X = np.array([[1],[2],[3],[4]])
y = np.array([2,3,5,7])

# Always standardize before Lasso, the penalty is scale-sensitive
scaler = StandardScaler()
X_scaled = scaler.fit_transform(X)

model = Lasso(alpha=1)   # alpha = lambda
model.fit(X_scaled, y)

print("Intercept:", model.intercept_)
print("Coefficient:", model.coef_)

Notice that with a large enough alpha, the coefficient will print as exactly 0.0, Lasso has removed that feature from the model. This is the feature selection in action.

6. Regularization Path

A regularization path shows how each coefficient changes as \(\lambda\) increases. For Lasso, some coefficients reach zero and stay there, those features are eliminated. Features that survive longest (coefficients reaching zero at high \(\lambda\)) are the most important predictors.

Lasso coefficient regularization path showing coefficients shrinking to zero as lambda increases — **Figure:** Regularization path, each colored line is one predictor's coefficient as λ increases. Lines that hit zero early are the features Lasso eliminates first. The last lines to reach zero are the most important features.

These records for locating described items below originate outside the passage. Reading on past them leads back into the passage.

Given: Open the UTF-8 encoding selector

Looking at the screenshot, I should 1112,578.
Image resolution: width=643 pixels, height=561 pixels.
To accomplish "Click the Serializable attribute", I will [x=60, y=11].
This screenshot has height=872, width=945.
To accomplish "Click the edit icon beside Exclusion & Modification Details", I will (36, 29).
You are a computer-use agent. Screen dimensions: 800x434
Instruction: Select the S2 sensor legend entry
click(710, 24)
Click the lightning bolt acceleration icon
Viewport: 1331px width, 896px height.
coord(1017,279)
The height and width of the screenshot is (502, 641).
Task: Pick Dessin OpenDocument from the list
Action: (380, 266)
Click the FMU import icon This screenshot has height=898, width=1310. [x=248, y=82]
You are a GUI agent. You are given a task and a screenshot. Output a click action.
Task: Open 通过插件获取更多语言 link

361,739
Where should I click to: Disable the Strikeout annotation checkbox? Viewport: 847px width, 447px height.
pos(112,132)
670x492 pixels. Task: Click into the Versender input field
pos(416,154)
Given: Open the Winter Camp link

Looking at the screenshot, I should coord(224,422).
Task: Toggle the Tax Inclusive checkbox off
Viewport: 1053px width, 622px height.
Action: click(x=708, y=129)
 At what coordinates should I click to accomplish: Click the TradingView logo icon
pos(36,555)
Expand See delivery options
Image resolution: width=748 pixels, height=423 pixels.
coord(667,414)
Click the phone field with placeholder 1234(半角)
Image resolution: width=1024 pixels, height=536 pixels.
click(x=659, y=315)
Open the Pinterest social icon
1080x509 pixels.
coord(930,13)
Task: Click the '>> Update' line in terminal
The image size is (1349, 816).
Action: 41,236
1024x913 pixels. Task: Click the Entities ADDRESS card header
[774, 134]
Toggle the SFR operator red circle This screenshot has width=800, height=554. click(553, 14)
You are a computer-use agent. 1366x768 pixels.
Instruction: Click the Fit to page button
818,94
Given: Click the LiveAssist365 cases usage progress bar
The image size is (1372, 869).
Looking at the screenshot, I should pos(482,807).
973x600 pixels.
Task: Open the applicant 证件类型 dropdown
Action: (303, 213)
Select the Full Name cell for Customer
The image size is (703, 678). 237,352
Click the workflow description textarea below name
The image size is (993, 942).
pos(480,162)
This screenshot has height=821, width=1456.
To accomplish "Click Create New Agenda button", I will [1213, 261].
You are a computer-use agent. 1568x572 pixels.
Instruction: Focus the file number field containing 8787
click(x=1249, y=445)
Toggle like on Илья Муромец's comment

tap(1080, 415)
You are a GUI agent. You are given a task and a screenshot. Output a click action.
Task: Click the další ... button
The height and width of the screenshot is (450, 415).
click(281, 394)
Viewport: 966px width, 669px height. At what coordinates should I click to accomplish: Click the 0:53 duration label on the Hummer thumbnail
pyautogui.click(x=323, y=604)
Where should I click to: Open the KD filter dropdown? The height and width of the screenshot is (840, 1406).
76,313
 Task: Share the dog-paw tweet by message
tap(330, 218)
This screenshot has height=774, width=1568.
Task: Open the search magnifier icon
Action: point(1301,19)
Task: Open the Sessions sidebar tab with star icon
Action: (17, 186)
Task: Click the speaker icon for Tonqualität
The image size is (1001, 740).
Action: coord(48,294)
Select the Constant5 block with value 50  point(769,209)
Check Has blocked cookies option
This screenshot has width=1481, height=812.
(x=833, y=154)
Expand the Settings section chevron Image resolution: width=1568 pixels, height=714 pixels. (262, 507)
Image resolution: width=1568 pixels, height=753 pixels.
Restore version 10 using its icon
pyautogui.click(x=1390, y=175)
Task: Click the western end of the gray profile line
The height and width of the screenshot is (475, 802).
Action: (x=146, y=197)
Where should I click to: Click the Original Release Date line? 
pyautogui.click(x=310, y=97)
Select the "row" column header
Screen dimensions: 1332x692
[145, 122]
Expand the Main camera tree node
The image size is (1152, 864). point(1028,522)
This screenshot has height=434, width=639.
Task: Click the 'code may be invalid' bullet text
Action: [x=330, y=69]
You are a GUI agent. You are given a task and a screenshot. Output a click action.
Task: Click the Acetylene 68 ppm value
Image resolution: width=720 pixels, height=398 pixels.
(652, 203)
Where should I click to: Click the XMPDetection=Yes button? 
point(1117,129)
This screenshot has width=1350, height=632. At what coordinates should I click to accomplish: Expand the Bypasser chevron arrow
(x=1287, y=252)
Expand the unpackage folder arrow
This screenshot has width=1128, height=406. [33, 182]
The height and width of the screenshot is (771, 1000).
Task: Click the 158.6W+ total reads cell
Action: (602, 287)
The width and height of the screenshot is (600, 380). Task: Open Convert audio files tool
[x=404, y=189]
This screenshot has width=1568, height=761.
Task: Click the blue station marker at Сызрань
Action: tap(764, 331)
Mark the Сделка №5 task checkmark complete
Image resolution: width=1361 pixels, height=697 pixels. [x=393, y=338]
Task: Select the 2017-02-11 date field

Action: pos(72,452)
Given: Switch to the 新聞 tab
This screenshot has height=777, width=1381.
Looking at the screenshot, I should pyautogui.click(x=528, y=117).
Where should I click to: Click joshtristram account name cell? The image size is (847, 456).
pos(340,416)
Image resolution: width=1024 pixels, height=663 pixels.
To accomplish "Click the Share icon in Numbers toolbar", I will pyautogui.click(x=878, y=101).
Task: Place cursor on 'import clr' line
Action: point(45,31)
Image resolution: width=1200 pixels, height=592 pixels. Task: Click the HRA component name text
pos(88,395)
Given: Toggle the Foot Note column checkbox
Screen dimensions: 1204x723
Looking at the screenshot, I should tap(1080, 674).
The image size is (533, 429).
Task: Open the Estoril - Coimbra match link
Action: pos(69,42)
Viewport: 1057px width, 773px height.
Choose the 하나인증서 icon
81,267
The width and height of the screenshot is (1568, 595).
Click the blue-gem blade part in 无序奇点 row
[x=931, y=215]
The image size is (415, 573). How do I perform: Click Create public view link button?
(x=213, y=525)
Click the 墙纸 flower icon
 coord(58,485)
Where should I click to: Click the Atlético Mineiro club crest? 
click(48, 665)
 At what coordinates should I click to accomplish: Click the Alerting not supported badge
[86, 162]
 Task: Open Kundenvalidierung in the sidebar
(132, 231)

7. Ridge vs Lasso: A Quick Comparison

Aspect	Ridge (L2)	Lasso (L1)
Penalty type	Squared coefficients (\(\beta_j^2\))	Absolute coefficients (\(\|\beta_j\|\))
Constraint shape	Circle (smooth)	Diamond (sharp corners)
Coefficients reach zero?	No, only shrinks	Yes, can eliminate features
Best for	Correlated predictors, stability	Feature selection, sparse models
When predictors are correlated	Keeps all, shrinks all	Arbitrarily picks one, zeroes others

When predictors are correlated, Lasso tends to arbitrarily pick one and discard the others, which can be unstable. In that case, Elastic Net (covered in the next post) combines both penalties to get the best of both approaches.

8. Key Takeaways

Lasso uses an L1 penalty (absolute values), which can drive coefficients to exactly zero, performing automatic feature selection.
Ridge uses L2 (squared values), which only shrinks coefficients, never eliminating them.
Always standardize features before applying Lasso, the L1 penalty is scale-sensitive, and features on larger scales will be unfairly penalized.
The choice of \(\lambda\) (called alpha in scikit-learn) is critical: too small → overfitting, too large → underfitting. Use cross-validation to tune it.
When you have many features and expect most to be irrelevant, Lasso is often the first regularization method to try.

9. Conclusion

Lasso is a powerful tool that does two jobs at once: it reduces overfitting through regularization, and it simplifies models by automatically removing irrelevant predictors. The key intuition: Ridge shrinks, Lasso selects. Use Ridge when you want stability and all features matter; use Lasso when you suspect many features are irrelevant and want a cleaner model.

References

Tibshirani, R. (1996). Regression Shrinkage and Selection via the Lasso. Journal of the Royal Statistical Society, Series B, 58(1), 267–288.
Hoerl, A. E., & Kennard, R. W. (1970). Ridge Regression: Biased Estimation for Nonorthogonal Problems. Technometrics, 12(1), 55–67.
Hastie, T., Tibshirani, R., & Friedman, J. (2009). The Elements of Statistical Learning (2nd ed.). Springer.
Scikit-learn. Lasso Documentation
Zou, H., & Hastie, T. (2005). Regularization and variable selection via the elastic net. Journal of the Royal Statistical Society, Series B, 67(2), 301–320.